阪神タイガースへの熱い思いを語りつつ、初っ端からオーディエンスを煽り煽っていたWILYWNKA。彼に負けず劣らずアグレッシブなファンも、彼の一挙手一投足に応えてみせる。「油断大敵」や「That’s Me」では観客への余白を残し、彼ら/彼女らはレスを送る。クラブでよく聴く「Company Flow」は、昼間の箱ではよりフィジカルな魅力を伴って感じられる。恵比寿はハイソな街だが、そんな場所で鳴り響く「Company Flow」は痛快だった。まさに“COUNTER”を感じやしないか。屈指のアンセムにして今回のイベントのティーザーにも使われた「Our Style」で、会場の熱量がもう一段上がったようだった。
この日最も“サウンドシステム”に意識を持っていかれたのが、KATAにおけるCampanellaのライブだったように感じる。リディムやダブステップのパーティのように、重い低音が我々の内臓を揺らした。『LIVING ROOM』や『BLACK FLAG』など、個人的に彼のライブを観るのは専らナイト・イベントであるが、昼だろうが夜だろうが彼の迫力の前には無関係だ。ここまでを振り返ると、それはこの日出演したアーティストのほぼ全組に言えるかもしれない。坂本龍一の「ZURE」をサンプリングした「Douglas fir」は、オルタナティブな品格を感じた。
そろそろイベントが終盤を迎える頃、この日もokadadaは空気を変えていた。彼はそのキャリアを通し、実に多くのパーティで様々な役割を担っている。ヒップホップにジャングル、ハウスにテクノ、今日まで幅広い音楽ジャンルに対応してきた。この日のTime Out Cafeで、彼はグライムありジャングルあり、RUB-A-DUB MARKETの「MAN A LEADER」ありの、夏仕様のオールジャンル・セットを展開した。その後に4つ打ちに移行し、オーディエンスと熱量とフロアの温度を上げる。okadadaがお客さん以上にノッているとき、そこにはダンス・ミュージックの神髄がある。

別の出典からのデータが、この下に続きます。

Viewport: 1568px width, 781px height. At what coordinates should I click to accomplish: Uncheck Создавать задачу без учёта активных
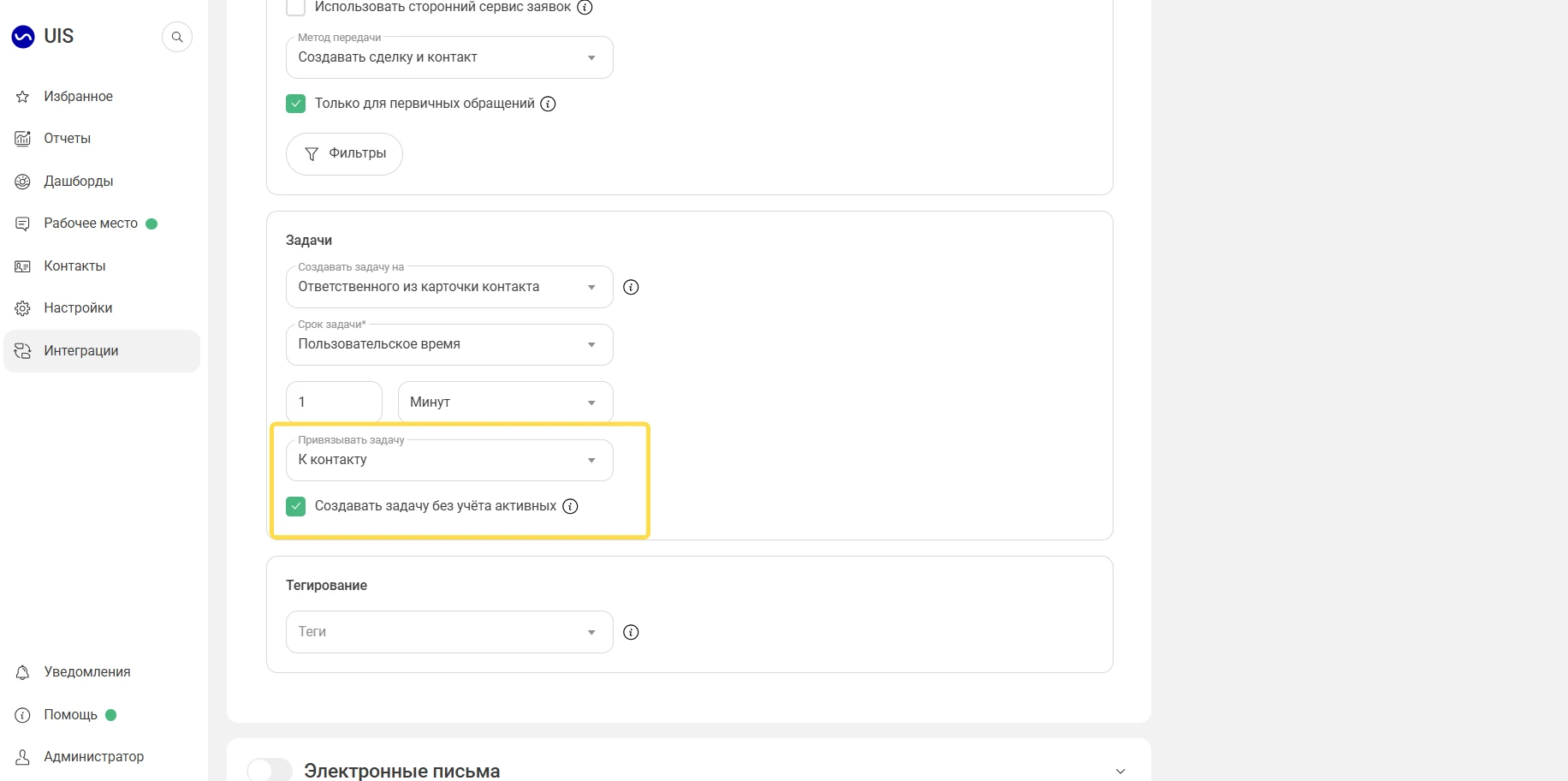click(295, 506)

ライブ・ミュージシャンとクラブ・アクトの両方の道をほぼ同時進行で歩んできているtofubeats。CDJやドラムマシーンを操りつつ、自分でもマイクを握る様は実にユニークである。『TBEP』以降はプロデューサーとしても、リスニング・ミュージックとクラブ・ミュージックの間を意図的に往来しているように思われる。この日の彼は、そういったハイブリッドな現在地を指し示すようなライブを展開した。無理矢理たとえるならば、“歌うJeff Mills”といったところだろうか。「RUN」や「LONELY NIGHTS」などの歌モノ・アンセムを中心に組みつつ、アレンジではアシッド・ハウスやドラムンベースなどのレイヴィーなスパイスをまぶす。改めて、彼の存在は無二だと感じた。

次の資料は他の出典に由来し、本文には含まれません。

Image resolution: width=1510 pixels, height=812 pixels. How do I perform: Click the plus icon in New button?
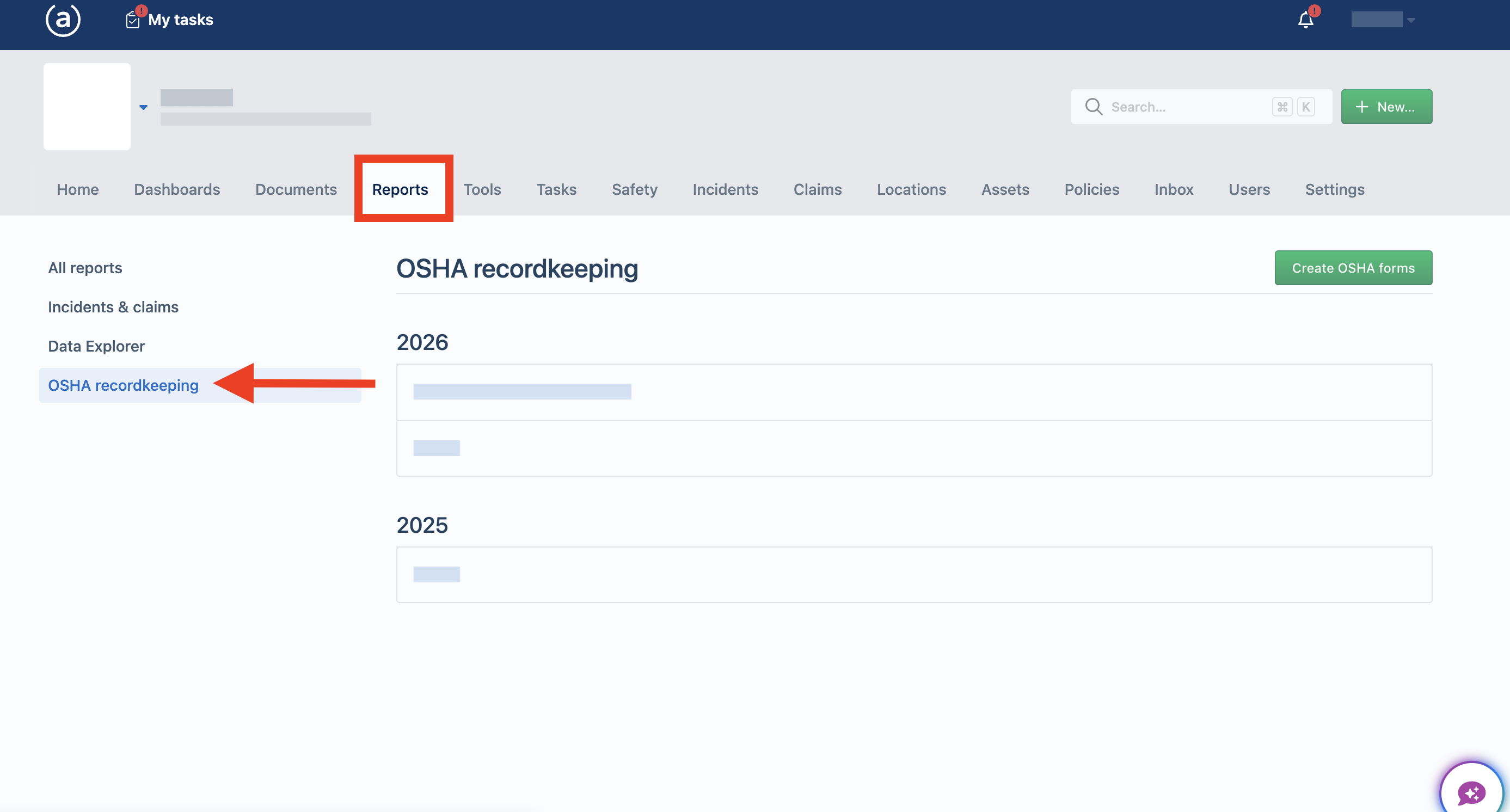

KATAステージのトリを飾ったのは、猛暑の対極にあるクールなディーバ・一十三十一。サポートには盟友・Dorianを迎え、2人編成ながら盤石の布陣で登場した。今年の5月にリリースされたDÉ DÉ MOUSEとの共作「Love Groovin’」は、涼やかなテイストでありつつしっかり踊らせてくれる。ダンス・ミュージックに漂う儚さを端的に言い当てた歌詞は、この日のKATAのネオン感にもよく似合っていた。クラブ・セットだったことは間違いないのだが、彼女のライブに暑苦しさは微塵もなく(周りを酔っ払いに囲まれていたとしても)、終始心地よく音に浸れるのだ。「時を止めて恋が踊る」は、疲れ切った我々の足をさらに前へ進めてくれる。
いよいよ乳酸がたまってきた足を、アップリフティングなエレクトロニック・ミュージックが回復させる。Time Out Cafeのラストを務めたのは、数々のアーティストに楽曲を提供し続けるケンモチヒデフミだ。まさしく“最後のひとっ走り”といったニュアンスで、吉田凜音の「MU」やKMNZの「OVERNIGHT」を巧みに紡ぎ、我々のアドレナリンを大解放した。Reolの「綺羅綺羅」あたりで、ソファで座りながら彼のDJを聴いていたオーディエンスも立ち上がり、再びフロアで踊り始めていた。中盤以降のフェスでよく見かける光景だが、個人的にこの場面を見かけると大変嬉しくなる。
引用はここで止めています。